Construction of a mall in California (Mel Surdin/Dreamstime)
The state of California will issue new rules limiting the embodied carbon allowed in commercial buildings larger than 100,000-sq-ft in area and school projects over 50,000-sq-ft.

Embodied carbon means the greenhouse gasses emitted by building materials over their entire lifespan, from manufacturing and transport to installation and disposal.

The 11 commissioners of the California Building Standards Commission voted unanimously in favour of the rule change, to be contained in an intervening code supplement to the 2022 California Building Standards Code.

The commission has not said what the limits are to be.

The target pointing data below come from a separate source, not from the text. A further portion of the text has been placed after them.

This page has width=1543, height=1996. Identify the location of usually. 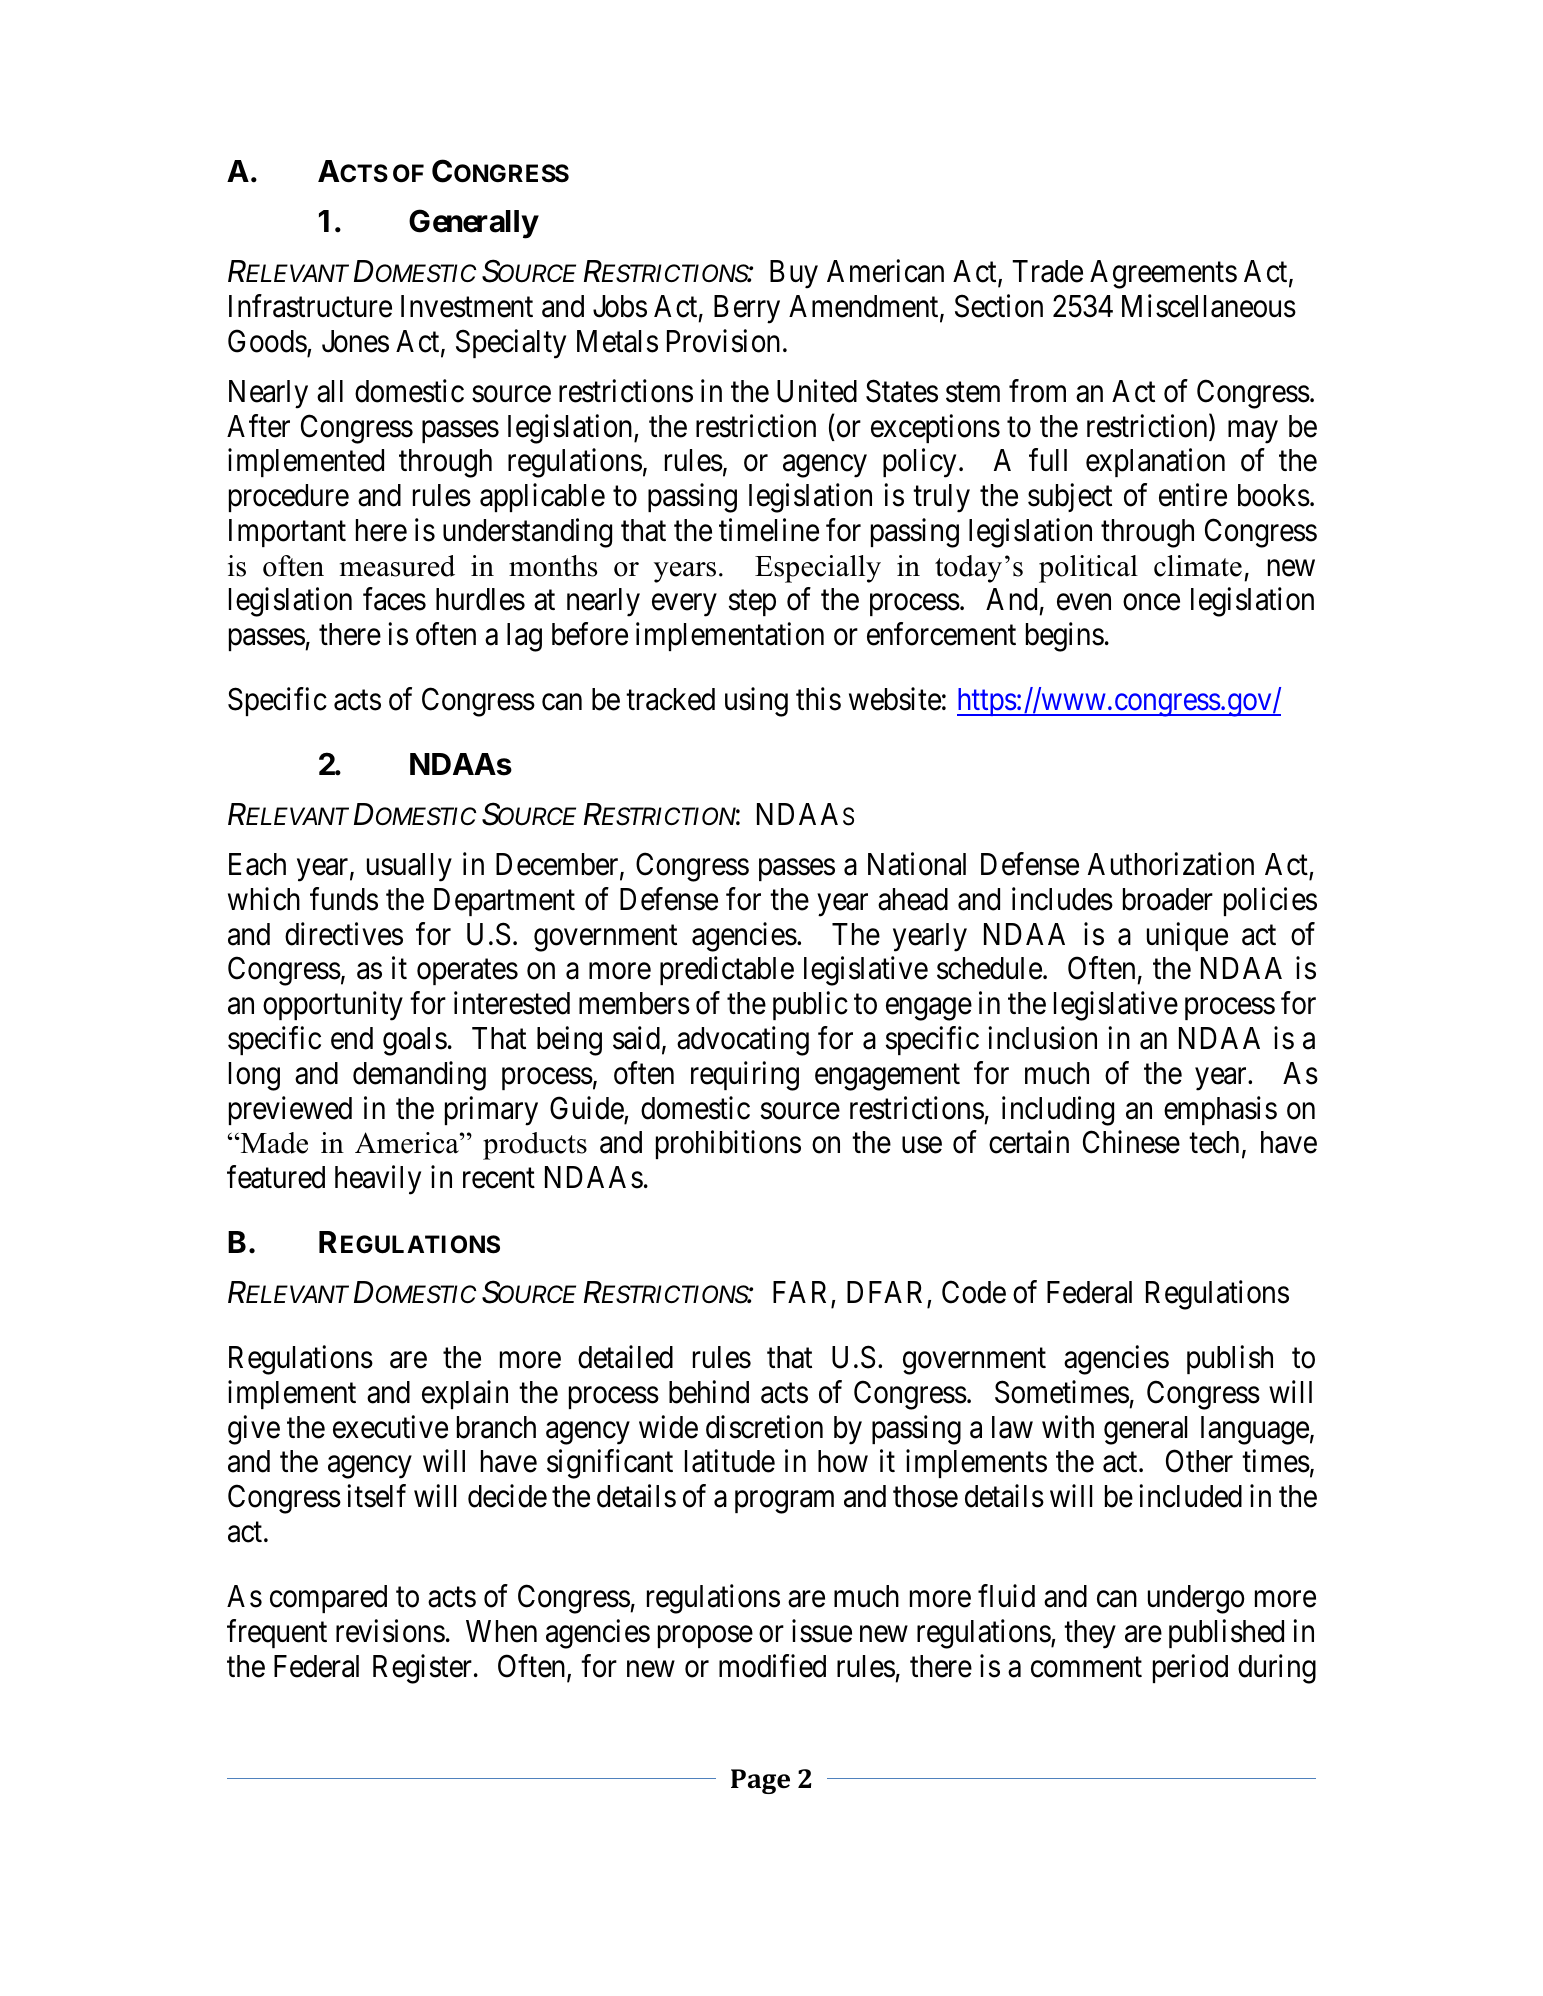
(409, 867).
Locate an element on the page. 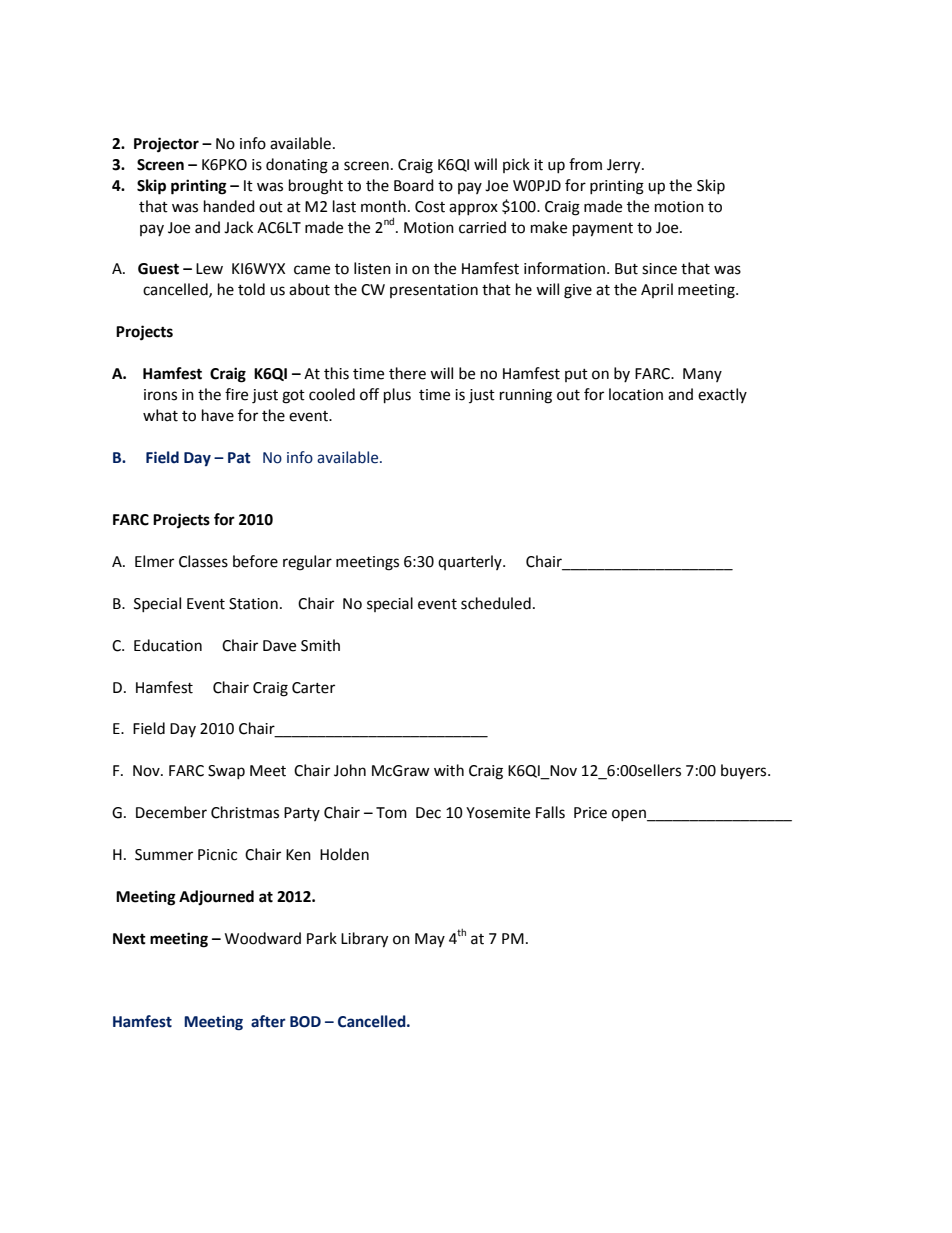  there is located at coordinates (407, 373).
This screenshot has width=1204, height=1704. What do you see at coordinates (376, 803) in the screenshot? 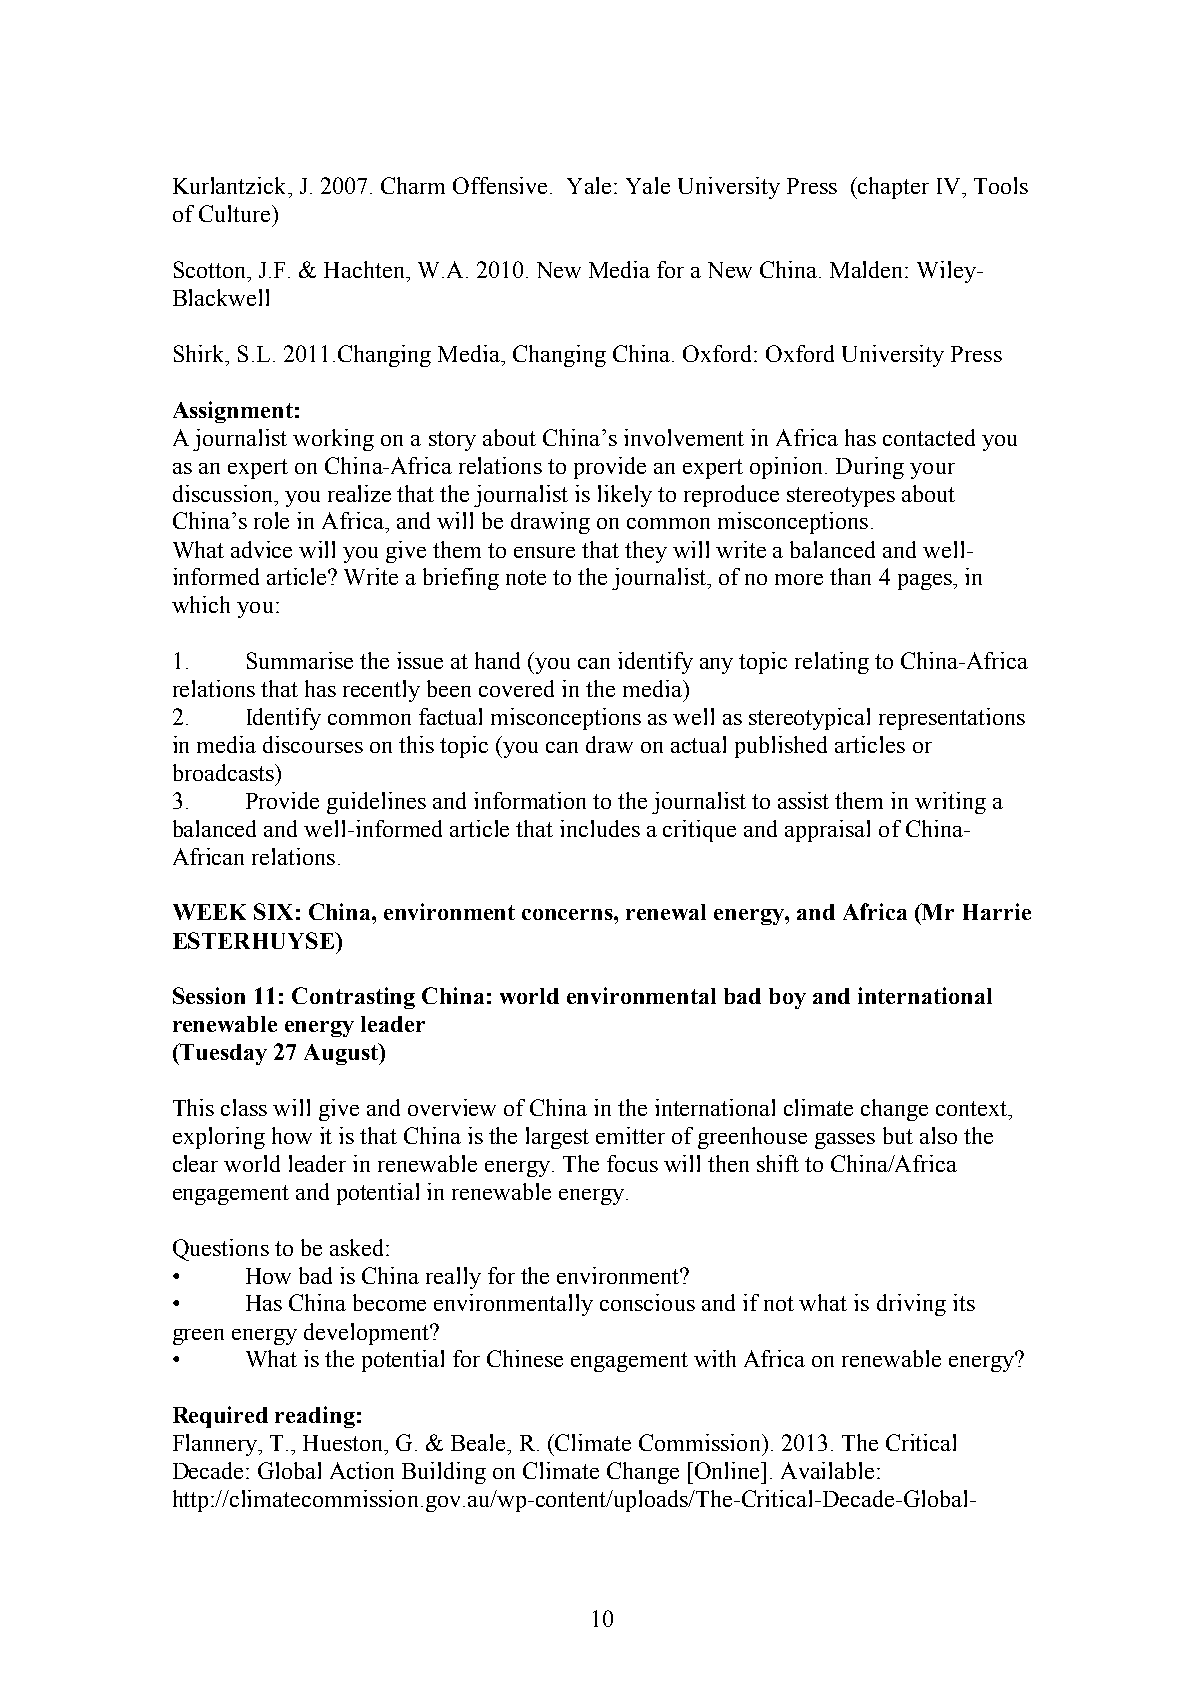
I see `guidelines` at bounding box center [376, 803].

It said it would publish them by 1 January 2024 and they will take effect across the state on 1 July 2024.

The American Institute of Architects was among the bodies consulted for the proposed changes.

Its president Scott Gaudineer welcomed the decision, saying: “It can take up to 80 years to overcome embodied carbon’s impact through strategies that reduce energy usage or operational carbon; the planet doesn’t have that time.

“Today’s actions… codify a cultural shift: to meet decarbonisation timelines set by California law, embodied carbon must be reduced in addition to operational carbon.”

In September 2022, AB 2446 was signed into law in California, stipulating that non-residential buildings over 10,000-sq-ft and residential developments with over five units would be subject to building material assessments.